Microtubule-based kinesin motor proteins have many cellular functions, including the transport of various cargoes to different parts of the cell (1). Kanai et al. uncover an unexpected, motor-independent function for one kinesin, KIF13B, in promoting the endocytosis of a membrane receptor that regulates cholesterol levels in the blood (2).

There are 45 kinesins in the human genome, and the functions of many of them remain unknown. Nobutaka Hirokawa and colleagues at The University of Tokyo study many members of this family, including a ubiquitously expressed kinesin called KIF13B. “We knocked out the KIF13B gene in mice to investigate the kinesin’s in vivo function,” says Hirokawa. “But the phenotype of these mutant mice was very subtle. They had no major histological or behavioral differences.”

But Hirokawa and his colleagues Yoshimitsu Kanai and Daliang Wang persevered and eventually found that mice lacking KIF13B had elevated levels of cholesterol in their blood, as well as increased amounts of the blood-clotting protein factor VIII (2). KIF13B is particularly abundant in the liver, and the researchers discovered that the kinesin concentrates at the sinusoidal plasma membrane of hepatocytes, where material such as the cholesterol-carrying low-density lipoprotein (LDL) is taken up from neighboring blood vessels. In cultured cells, LDL was internalized into KIF13B-positive endosomes, but LDL uptake was reduced in the absence of the kinesin.

“KIF13B works as a scaffold…to internalize LRP1 and its ligands via caveolin-dependent endocytosis.”
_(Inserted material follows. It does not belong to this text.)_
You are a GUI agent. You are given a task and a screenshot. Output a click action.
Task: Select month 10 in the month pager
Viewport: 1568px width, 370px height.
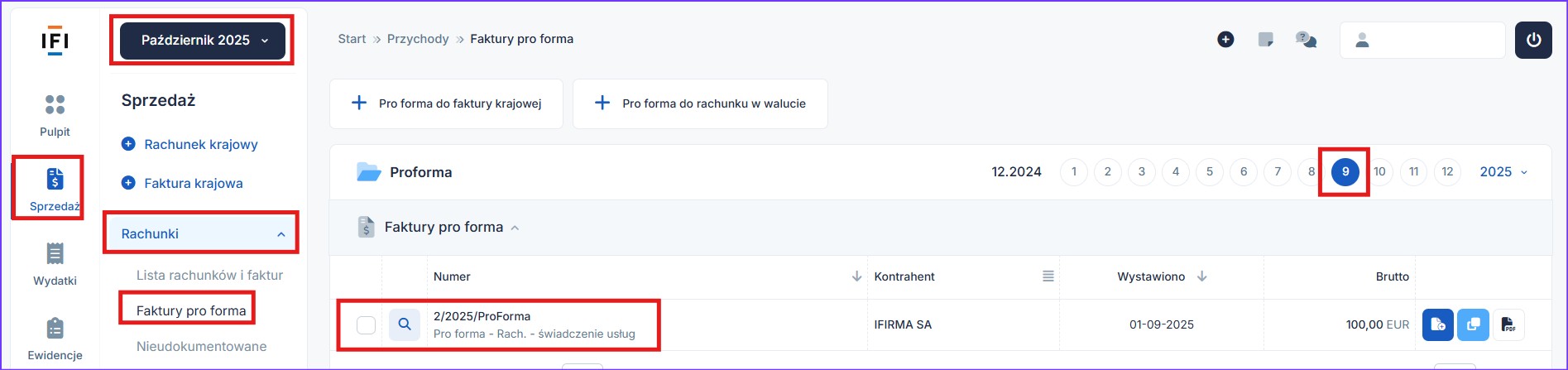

The membrane receptor LRP1 binds and internalizes numerous ligands, including LDL and factor VIII, via clathrin- and caveolin-dependent pathways (3, 4). Kanai et al. found that LRP1 colocalized with KIF13B at the plasma membrane and in endosomes. Re-expressing KIF13B in knockout cells increased the number and size of LRP1-containing endosomes, indicating that the kinesin promotes LRP1’s endocytosis. Similarly, KIF13B colocalized with the caveolar coat protein caveolin-1 and spurred the protein’s translocation from the plasma membrane into early endosomes. In the absence of KIF13B, LRP1 failed to colocalize with caveolin-1, suggesting that the kinesin enhances LRP1 endocytosis by recruiting it into caveolae.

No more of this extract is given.